– Ты можешь с ним поговорить?
– А что я сейчас делаю?
– Вам повезло, – шепнул Аргайлу отец Жан. – Возможно, через некоторое время он отключится, но до тех пор вы успеете что-нибудь выяснить.
– Не надо там шептаться, Жан, – послышался сердитый голос. – Заводи своего посетителя, и пусть он поднимет жалюзи, чтобы я видел, с кем имею дело. А сам оставь меня в покое.
Повеселевший отец Жан улыбнулся и тихонько вышел из комнаты. Аргайл на ощупь пересек комнату, открыл окна и поднял жалюзи. Утренний свет больно ударил по глазам.

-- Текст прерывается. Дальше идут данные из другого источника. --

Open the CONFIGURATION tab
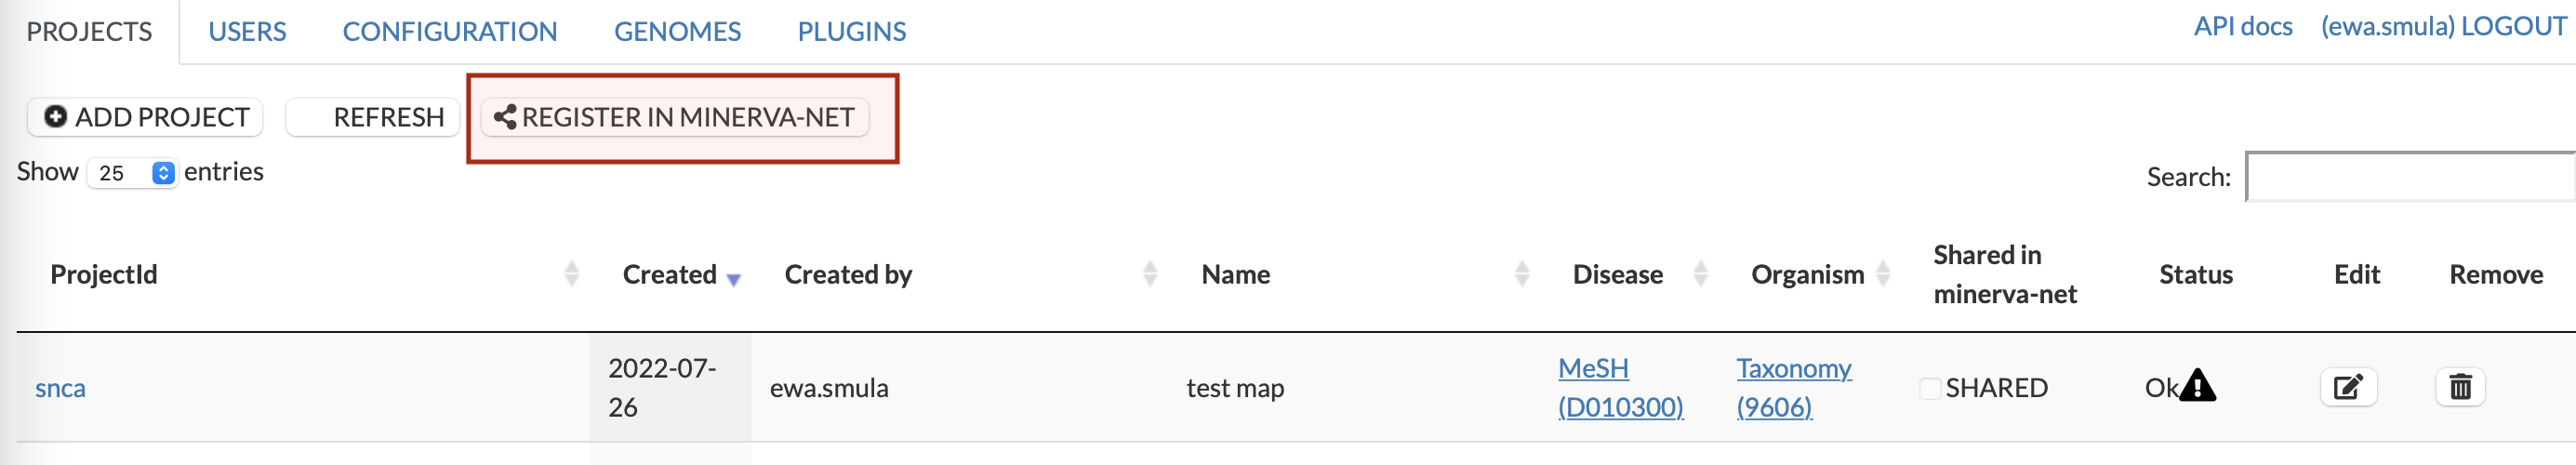 click(x=449, y=32)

Взору его открылась аскетичная комната, весь интерьер которой составляли кровать, два стула, письменный стол и полка с книгами. На стене висело распятие, на потолке была вкручена обычная лампочка. Отец Чарлз сидел на стуле и смотрел на Аргайла спокойно и терпеливо, как умеют смотреть только старики. Аргайл не решился сесть без приглашения и молча ждал, когда отец Чарлз составит о нем свое суждение.
Сам он предполагал увидеть маленького сморщенного старика, трогательного и печального. Ему не удалось скрыть своего удивления, поскольку человек, которого он увидел, разительно отличался от образа, нарисованного его воображением. Перед ним сидел очень крупный мужчина – вероятно, в молодости он был настоящим гигантом. Грудь колесом, мощный разворот плеч – даже сейчас, будучи старым и больным, он казался слишком большим для стула, на котором сидел, да и, пожалуй, для всей комнаты. Его умные проницательные глаза с живым интересом изучали лицо Аргайла. Старик не торопился – он понимал, что инициатива на его стороне.
Выдержав достаточную паузу для того, чтобы визитер понял, кто есть кто, отец Чарлз кивнул:
– Как вас зовут, молодой человек?
Аргайл представился, выговаривая слова громко и ясно.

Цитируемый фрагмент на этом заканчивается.